3.1 KiB
Session JSONL partial write caused restore failure
Summary
yoi-orchestrator restore failed with a misleading Pod I/O error:
failed to restore pod yoi-orchestrator
I/O error: stream did not contain valid UTF-8
The error was not caused by Panel, SendToPod, Unix socket IPC, or the LLM SSE stream. The active session JSONL file contained a corrupted line with invalid UTF-8 and invalid JSONL structure, so restore failed while reading persisted history before any model run could start.
Observed symptoms
- Sending to
yoi-orchestratorfailed from multiple client paths with the same notice error. - Restore also failed with the same UTF-8 I/O error.
- Enabling trace did not produce new transport trace entries for this failure, because restore failed before LLM transport execution.
- Raw socket checks showed the Pod socket/snapshot path itself was not the original source of the invalid UTF-8 error.
Corruption found
The corrupted file was the active yoi-orchestrator session JSONL under ~/.yoi/sessions/....
The corrupted record was a Bash tool_result containing truncated-output text similar to:
[showing last 80 of 311 lines ...
The line contained an incomplete UTF-8 sequence in the truncated-output header, likely the first two bytes of an em dash (e2 80, missing the final byte), followed immediately by the next JSON record on the same line. This made the file both invalid UTF-8 and invalid JSONL.
The corrupted tool_result was manually replaced with a synthetic repair record preserving the original call_id, and the following assistant record was split back onto its own line. The repaired file was validated as UTF-8 and JSONL.
Impact
- A single corrupted append in session history can make a Pod unrestorable.
- The current error surfaced as a generic I/O/UTF-8 error and did not name the session file, line, byte offset, or restore phase.
- Because the same phrase can also appear in transport/SSE decoding failures, the diagnosis path was initially confusing.

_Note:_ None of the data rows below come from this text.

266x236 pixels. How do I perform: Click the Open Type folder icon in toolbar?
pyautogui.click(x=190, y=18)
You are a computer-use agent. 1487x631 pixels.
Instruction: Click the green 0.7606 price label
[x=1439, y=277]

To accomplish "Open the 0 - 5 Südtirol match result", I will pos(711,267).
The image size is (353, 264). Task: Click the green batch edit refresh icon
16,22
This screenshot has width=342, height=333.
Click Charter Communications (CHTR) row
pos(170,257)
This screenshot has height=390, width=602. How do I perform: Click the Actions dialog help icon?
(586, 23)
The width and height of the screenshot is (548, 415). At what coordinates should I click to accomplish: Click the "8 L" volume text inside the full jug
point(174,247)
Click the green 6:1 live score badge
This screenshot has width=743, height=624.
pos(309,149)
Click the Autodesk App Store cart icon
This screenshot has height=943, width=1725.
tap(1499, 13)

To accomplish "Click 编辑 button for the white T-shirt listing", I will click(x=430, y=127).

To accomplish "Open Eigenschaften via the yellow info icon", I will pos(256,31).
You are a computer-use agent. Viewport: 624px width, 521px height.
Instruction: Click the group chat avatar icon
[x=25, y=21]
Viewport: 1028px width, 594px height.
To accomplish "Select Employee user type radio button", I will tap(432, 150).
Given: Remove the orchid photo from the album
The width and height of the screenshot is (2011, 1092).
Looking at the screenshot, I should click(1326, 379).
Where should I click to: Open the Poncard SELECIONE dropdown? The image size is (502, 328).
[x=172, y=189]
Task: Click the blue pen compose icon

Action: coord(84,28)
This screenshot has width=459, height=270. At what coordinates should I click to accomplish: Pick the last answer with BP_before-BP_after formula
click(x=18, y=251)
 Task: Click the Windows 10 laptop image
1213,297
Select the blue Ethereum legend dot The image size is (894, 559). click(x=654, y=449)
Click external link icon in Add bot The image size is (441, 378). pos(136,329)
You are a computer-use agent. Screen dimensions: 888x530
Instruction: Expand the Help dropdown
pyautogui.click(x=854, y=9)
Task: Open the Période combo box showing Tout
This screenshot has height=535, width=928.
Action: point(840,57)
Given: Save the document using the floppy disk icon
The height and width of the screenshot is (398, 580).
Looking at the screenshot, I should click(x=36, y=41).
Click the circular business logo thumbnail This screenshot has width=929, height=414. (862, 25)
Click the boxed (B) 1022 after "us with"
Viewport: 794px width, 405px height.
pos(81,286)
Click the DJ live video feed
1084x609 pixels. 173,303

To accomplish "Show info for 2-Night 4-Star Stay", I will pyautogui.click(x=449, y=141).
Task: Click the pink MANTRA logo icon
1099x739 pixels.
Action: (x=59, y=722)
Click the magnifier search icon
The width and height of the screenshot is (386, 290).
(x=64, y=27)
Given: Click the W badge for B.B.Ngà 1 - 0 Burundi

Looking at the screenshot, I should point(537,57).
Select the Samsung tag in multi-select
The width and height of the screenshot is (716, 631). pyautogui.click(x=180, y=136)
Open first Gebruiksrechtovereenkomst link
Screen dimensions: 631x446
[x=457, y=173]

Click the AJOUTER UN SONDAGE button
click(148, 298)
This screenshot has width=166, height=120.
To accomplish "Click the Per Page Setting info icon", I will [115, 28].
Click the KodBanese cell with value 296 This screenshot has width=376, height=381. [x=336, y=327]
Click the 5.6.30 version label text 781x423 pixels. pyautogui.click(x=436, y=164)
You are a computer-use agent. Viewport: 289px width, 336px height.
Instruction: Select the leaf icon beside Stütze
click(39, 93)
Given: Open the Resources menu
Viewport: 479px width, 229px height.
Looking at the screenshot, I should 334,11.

Lessons / improvement ideas
- Session restore errors should include file path, line number, byte offset if available, and phase (
history restore,trace read,transport stream, etc.). - JSONL append should avoid leaving a partially written record followed by later records on the same line. Consider atomic record append safeguards, newline recovery, or corruption quarantine.
- Restore could offer a bounded repair/quarantine mode for malformed trailing or individual records, especially tool results.
- Bash truncated-output serialization should avoid multi-byte punctuation in structural prefixes or ensure all persisted records are validated before commit.
- Transport SSE UTF-8 failures and session-history UTF-8 failures should have clearly distinct error wording.
Related fixes made during investigation
- Added safer SSE parse diagnostics in
llm-workerso future provider-stream failures include HTTP status and selected safe response headers. - Enabled local trace via
.yoi/override.local.tomland manually setrecord_event_trace = truein theyoi-orchestratormetadata snapshot for future restores.